When I picked up my boys from school, I saw quite a few Pilgrim hats. Once we arrived home, I decided to find out what they learned about Thanksgiving at school. They shared that everyone made a Pilgrim hat to wear to the cafeteria during lunch for the Thanksgiving feast. Of course, I inquired if anyone was wearing a headband with feathers, but they told me no one was. Although I was relieved to hear that, I was disappointed about what they learned about Thanksgiving and the fact they wore a Pilgrim hat.
They told me they learned the Pilgrims came over on the Mayflower, but some Pilgrims died on the trip. Once they arrived, they needed help and the Native Americans helped them and showed them how to survive in a new land. The Pilgrims had a Thanksgiving feast with the Native Americans.
Historians typically refer to the 1621 fall feast between the Pilgrims and the Wampanoag as the first Thanksgiving. During the Civil War, President Abraham Lincoln declared Thanksgiving as a national holiday that would take place on the fourth Thursday in November. The romanticized version of Thanksgiving taught in schools today offends Native people. For them, this 1621 feast marked the beginning of the end for many Native tribes. The simplistic story told in school makes children view Native Americans as one collective group; they don’t understand there are many tribes. Many children don’t even learn which tribe participated in the 1621 feast.

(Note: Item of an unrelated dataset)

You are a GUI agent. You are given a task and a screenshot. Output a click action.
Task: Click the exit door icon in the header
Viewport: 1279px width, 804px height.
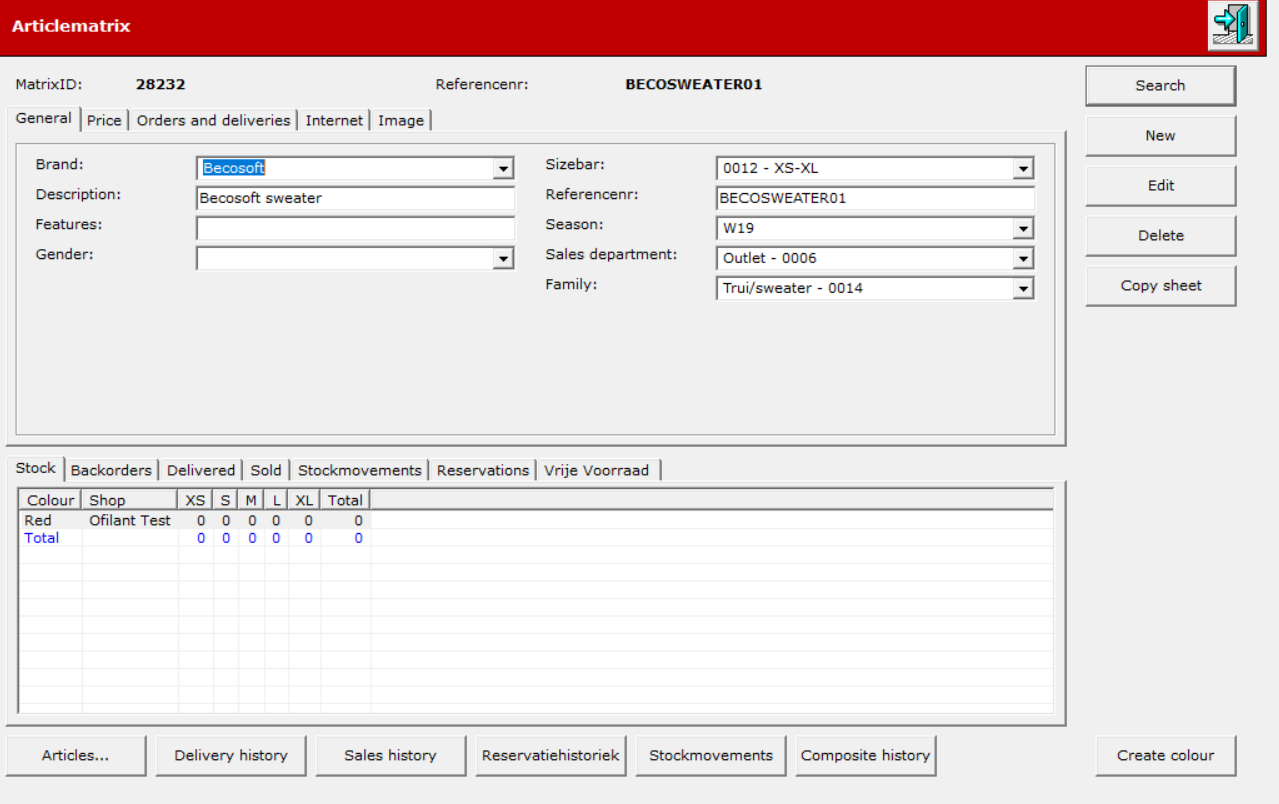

After hearing my children recount what they learned, I asked them a question. “Why did the Pilgrims come here?” One of my sons said, “They were looking for a new place to live.” I later explained how the English colonists killed the Native Americans and took their land. I also told them how many Native Americans don’t celebrate Thanksgiving on the fourth Thursday of November, but instead gather for a National Day of Mourning. Finally, I wanted them to know there are Native Americans alive today. I fear that some children believe Native Americans are people who existed in the past, and I wanted my children to understand that even though English settlers committed genocide against Native Americans, there are still Native Americans alive today.